§ **Written instruction**: Rewrite the lines below with "screenshot" replaced by "screen capture" and everything else unchanged. Leave out the pictures.

§ **Provided material**:
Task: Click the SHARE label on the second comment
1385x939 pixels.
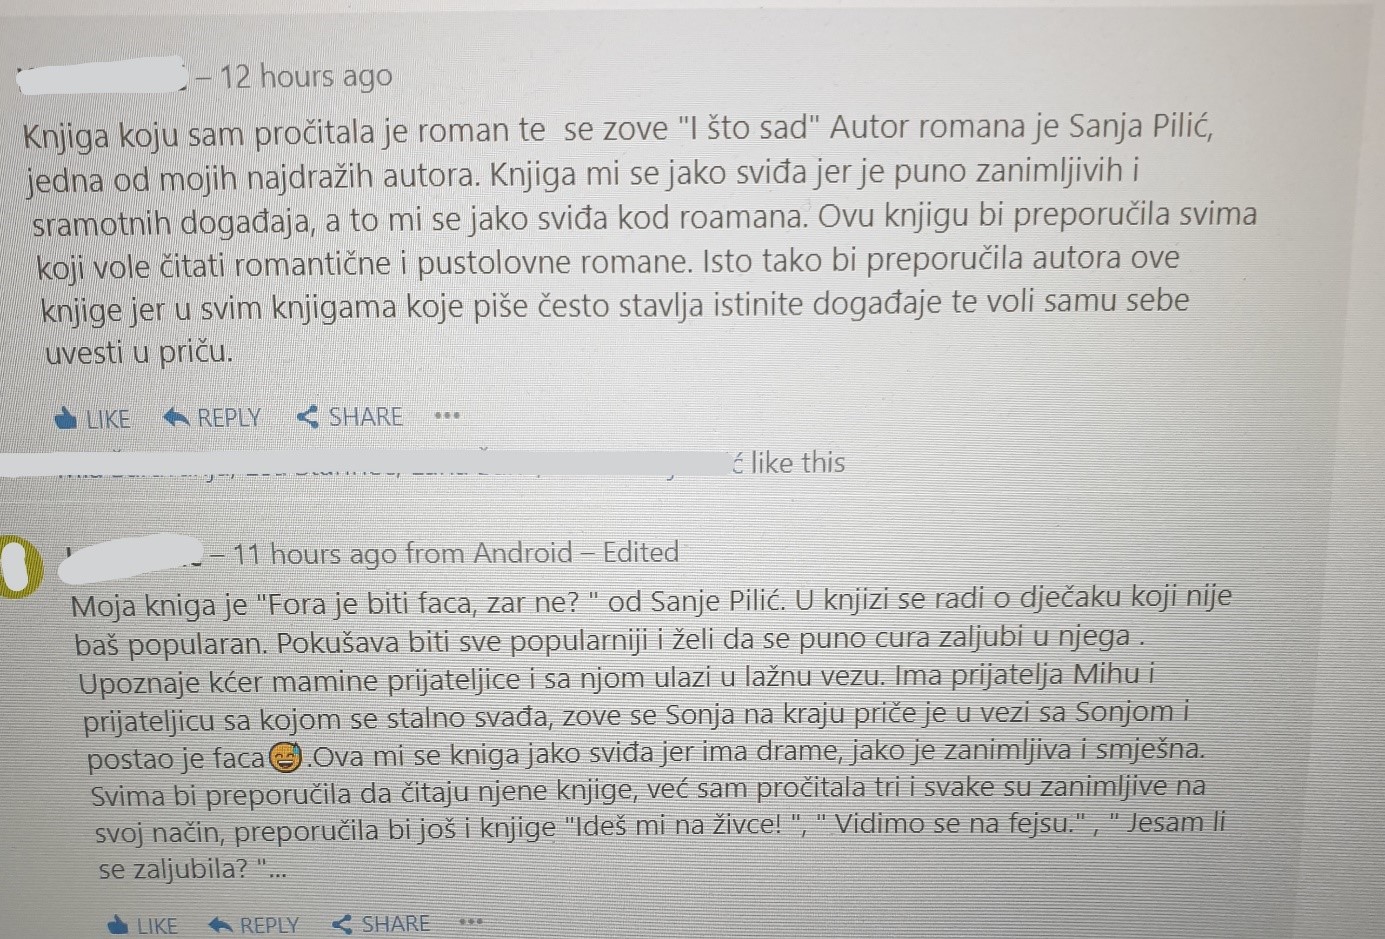Action: 396,925
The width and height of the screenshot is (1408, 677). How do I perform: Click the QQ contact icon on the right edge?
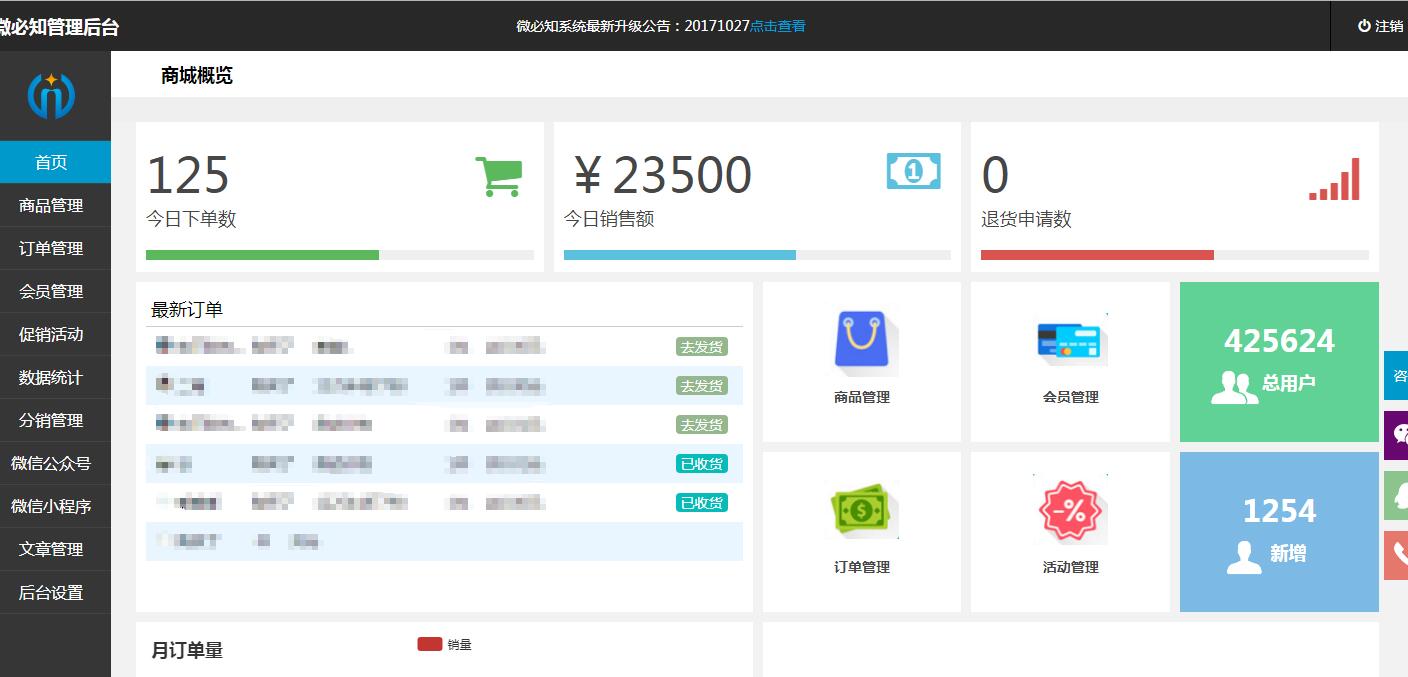point(1396,495)
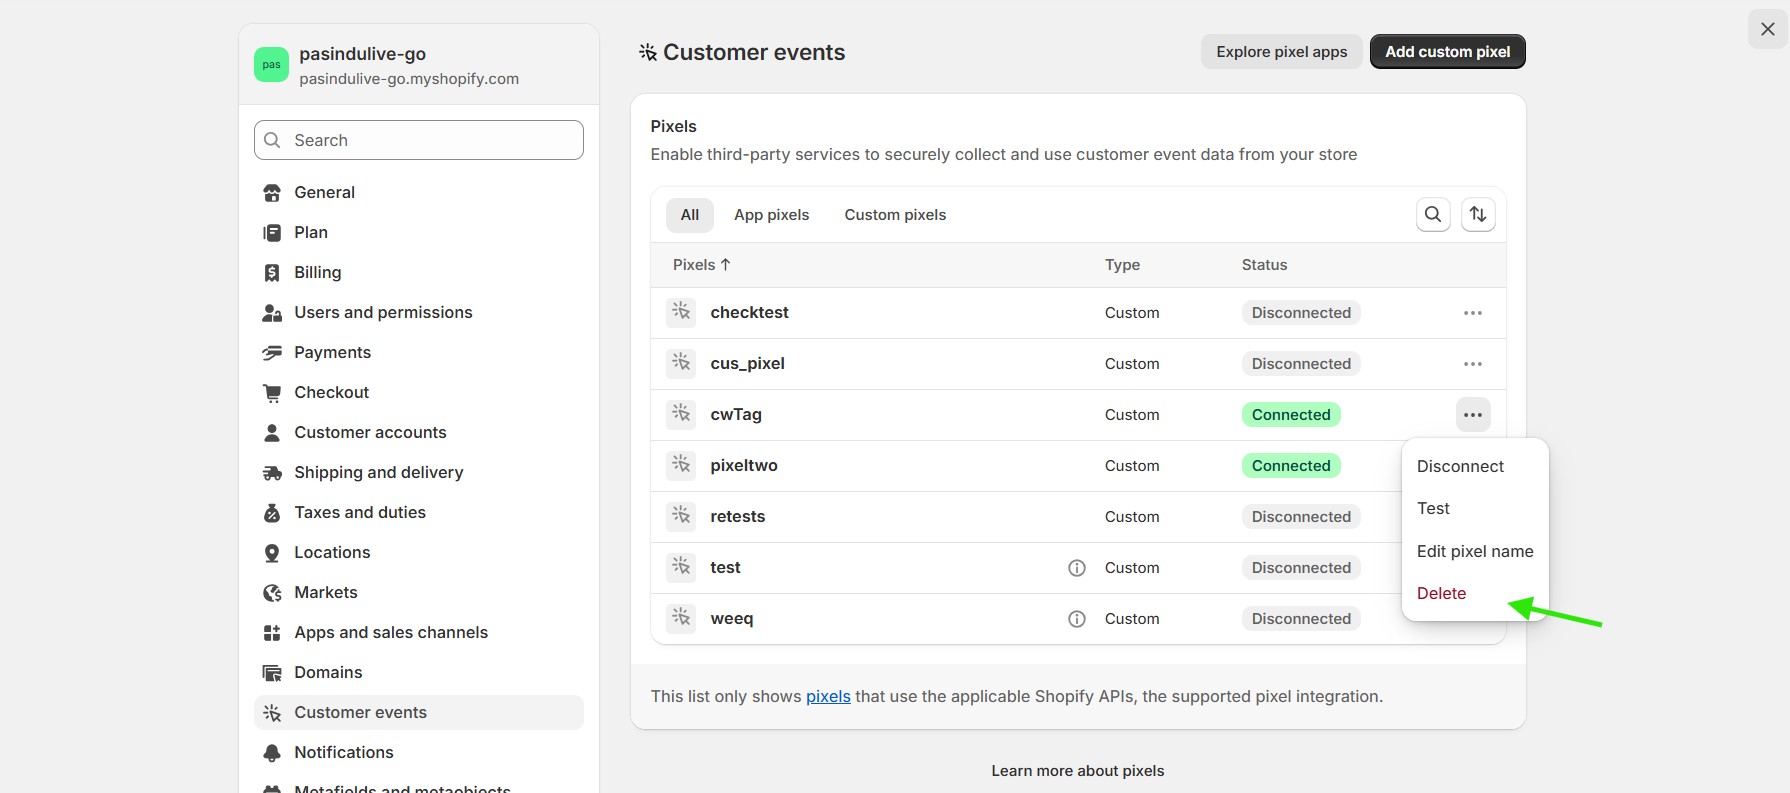Screen dimensions: 1790x793
Task: Open the three-dot menu for cus_pixel
Action: [x=1473, y=364]
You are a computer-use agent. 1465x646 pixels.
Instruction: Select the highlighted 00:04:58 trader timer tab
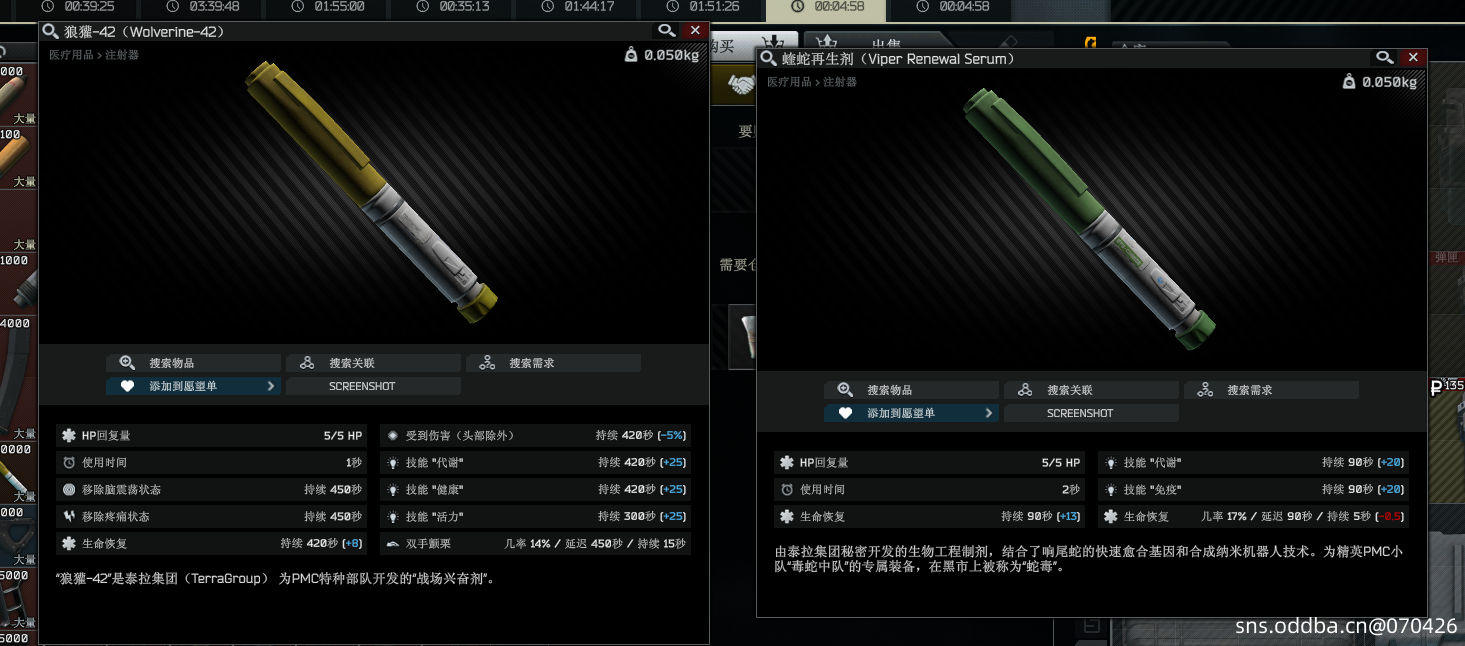pos(826,8)
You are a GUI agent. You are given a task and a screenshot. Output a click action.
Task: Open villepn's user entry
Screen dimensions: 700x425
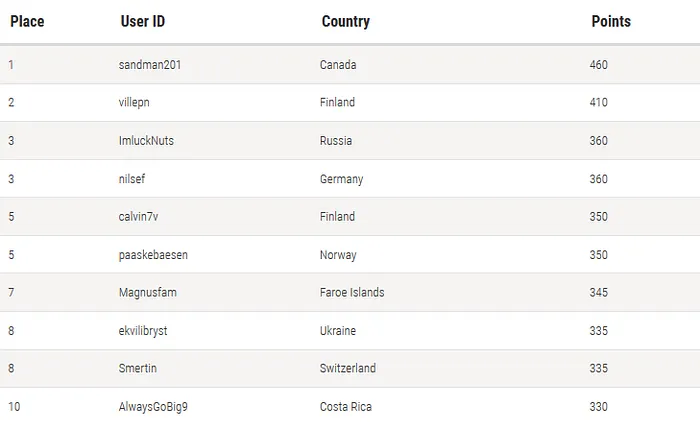[x=136, y=103]
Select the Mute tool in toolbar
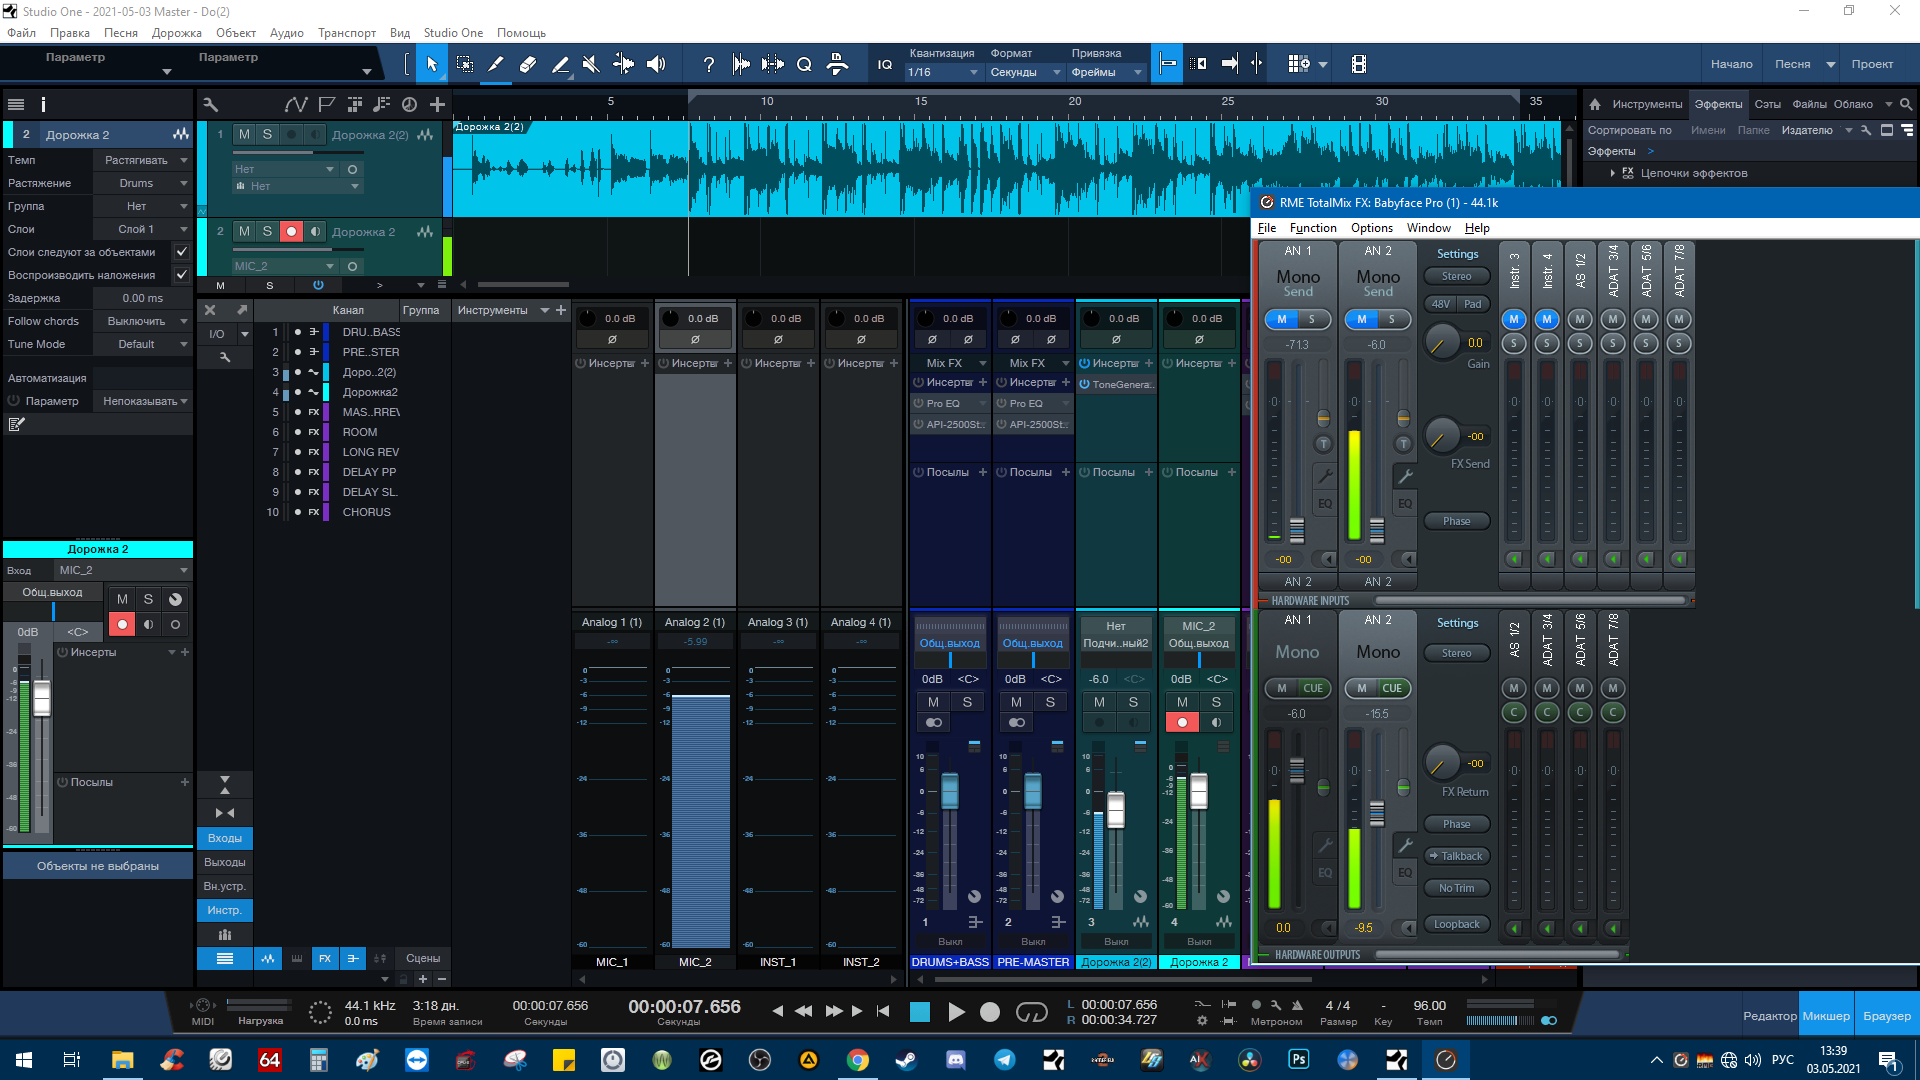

§ **Output below**:
Task: Click the SHARE label on the second comment
1385x939 pixels.
Action: 396,925
The width and height of the screen capture is (1408, 677). How do I perform: Click the QQ contact icon on the right edge?
point(1396,495)
Screen dimensions: 1790x793
Task: Open the three-dot menu for cus_pixel
Action: [x=1473, y=364]
You are a computer-use agent. 1465x646 pixels.
Instruction: Select the highlighted 00:04:58 trader timer tab
pos(826,8)
You are a GUI agent. You are given a task and a screen capture. Output a click action.
Task: Open villepn's user entry
Screen dimensions: 700x425
[x=136, y=103]
Select the Mute tool in toolbar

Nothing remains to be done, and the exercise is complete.